- **INSTRUCTIONS TO FOLLOW**: Among the entries below, one line contains "Westrock (1352, 2107)" and another contains "CIUDAD* (1114, 761)". Transcribe those two lines and every line between them, exactly.

[[ SOURCE INFORMATION open ]]

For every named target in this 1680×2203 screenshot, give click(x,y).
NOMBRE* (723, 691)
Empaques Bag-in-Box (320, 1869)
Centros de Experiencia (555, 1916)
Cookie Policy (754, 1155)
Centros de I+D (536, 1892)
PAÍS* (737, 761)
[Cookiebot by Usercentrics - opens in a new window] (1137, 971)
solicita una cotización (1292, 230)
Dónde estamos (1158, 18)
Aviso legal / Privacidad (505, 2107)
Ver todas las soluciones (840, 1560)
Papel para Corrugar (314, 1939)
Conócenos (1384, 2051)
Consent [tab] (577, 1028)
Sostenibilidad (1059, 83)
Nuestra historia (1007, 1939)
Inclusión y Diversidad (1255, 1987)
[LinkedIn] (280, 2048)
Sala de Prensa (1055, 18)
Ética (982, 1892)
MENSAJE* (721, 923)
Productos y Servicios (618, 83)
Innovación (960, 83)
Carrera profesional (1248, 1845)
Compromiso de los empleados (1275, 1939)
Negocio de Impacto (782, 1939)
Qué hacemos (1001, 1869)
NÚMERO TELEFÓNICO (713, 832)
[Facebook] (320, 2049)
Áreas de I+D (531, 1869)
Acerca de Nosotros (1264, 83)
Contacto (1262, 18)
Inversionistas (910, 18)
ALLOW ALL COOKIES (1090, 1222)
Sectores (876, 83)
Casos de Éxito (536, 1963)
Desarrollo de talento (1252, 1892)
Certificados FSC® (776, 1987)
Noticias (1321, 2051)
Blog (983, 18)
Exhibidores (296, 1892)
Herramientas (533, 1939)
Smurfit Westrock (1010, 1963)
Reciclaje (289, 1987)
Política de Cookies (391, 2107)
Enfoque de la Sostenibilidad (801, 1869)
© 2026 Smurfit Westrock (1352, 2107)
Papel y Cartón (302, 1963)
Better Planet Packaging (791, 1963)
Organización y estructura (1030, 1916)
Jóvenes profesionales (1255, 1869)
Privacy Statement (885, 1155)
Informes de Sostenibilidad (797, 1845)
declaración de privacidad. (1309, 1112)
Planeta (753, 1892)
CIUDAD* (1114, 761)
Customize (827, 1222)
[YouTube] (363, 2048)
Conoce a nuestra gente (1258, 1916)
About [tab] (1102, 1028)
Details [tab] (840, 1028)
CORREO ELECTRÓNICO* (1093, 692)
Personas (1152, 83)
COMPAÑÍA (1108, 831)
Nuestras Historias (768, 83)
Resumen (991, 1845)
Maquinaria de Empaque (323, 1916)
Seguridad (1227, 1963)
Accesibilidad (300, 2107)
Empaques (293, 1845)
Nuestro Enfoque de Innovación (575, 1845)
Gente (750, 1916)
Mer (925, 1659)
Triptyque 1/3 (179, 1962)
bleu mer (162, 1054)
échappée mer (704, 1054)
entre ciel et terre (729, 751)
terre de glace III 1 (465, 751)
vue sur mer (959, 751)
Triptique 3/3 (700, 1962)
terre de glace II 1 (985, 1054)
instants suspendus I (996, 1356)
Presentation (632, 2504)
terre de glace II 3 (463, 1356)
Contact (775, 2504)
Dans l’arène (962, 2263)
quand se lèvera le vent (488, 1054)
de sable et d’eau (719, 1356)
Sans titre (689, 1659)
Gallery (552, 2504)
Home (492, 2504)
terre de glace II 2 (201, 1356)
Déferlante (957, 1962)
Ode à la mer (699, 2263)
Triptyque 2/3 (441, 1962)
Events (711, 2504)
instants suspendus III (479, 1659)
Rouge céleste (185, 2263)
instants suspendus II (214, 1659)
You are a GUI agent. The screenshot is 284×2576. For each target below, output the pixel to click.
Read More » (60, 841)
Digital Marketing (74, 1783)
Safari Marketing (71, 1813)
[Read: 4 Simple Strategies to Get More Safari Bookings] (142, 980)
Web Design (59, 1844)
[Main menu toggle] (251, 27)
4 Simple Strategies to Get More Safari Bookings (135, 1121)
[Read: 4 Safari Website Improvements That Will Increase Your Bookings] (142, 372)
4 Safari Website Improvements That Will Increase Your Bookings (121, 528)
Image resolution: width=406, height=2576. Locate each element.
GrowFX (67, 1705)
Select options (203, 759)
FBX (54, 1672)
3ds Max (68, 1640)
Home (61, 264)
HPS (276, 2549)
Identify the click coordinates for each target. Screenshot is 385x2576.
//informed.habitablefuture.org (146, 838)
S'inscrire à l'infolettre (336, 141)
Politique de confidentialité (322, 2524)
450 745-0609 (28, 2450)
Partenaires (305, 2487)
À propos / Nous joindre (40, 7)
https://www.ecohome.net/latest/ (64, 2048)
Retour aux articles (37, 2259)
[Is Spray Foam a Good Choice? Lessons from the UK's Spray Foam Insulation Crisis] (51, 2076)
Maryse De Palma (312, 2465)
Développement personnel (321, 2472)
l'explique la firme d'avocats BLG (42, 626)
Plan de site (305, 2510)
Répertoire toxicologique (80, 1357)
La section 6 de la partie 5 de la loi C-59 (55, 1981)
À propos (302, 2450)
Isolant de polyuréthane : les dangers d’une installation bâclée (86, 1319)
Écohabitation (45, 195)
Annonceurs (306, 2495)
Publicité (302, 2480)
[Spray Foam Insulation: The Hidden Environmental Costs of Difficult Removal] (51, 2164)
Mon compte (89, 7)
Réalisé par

[[ SOURCE INFORMATION closed ]]

- **ANSWER SPACE**:
© 2026 Smurfit Westrock (1352, 2107)
Papel y Cartón (302, 1963)
Better Planet Packaging (791, 1963)
Organización y estructura (1030, 1916)
Jóvenes profesionales (1255, 1869)
Privacy Statement (885, 1155)
Informes de Sostenibilidad (797, 1845)
declaración de privacidad. (1309, 1112)
Planeta (753, 1892)
CIUDAD* (1114, 761)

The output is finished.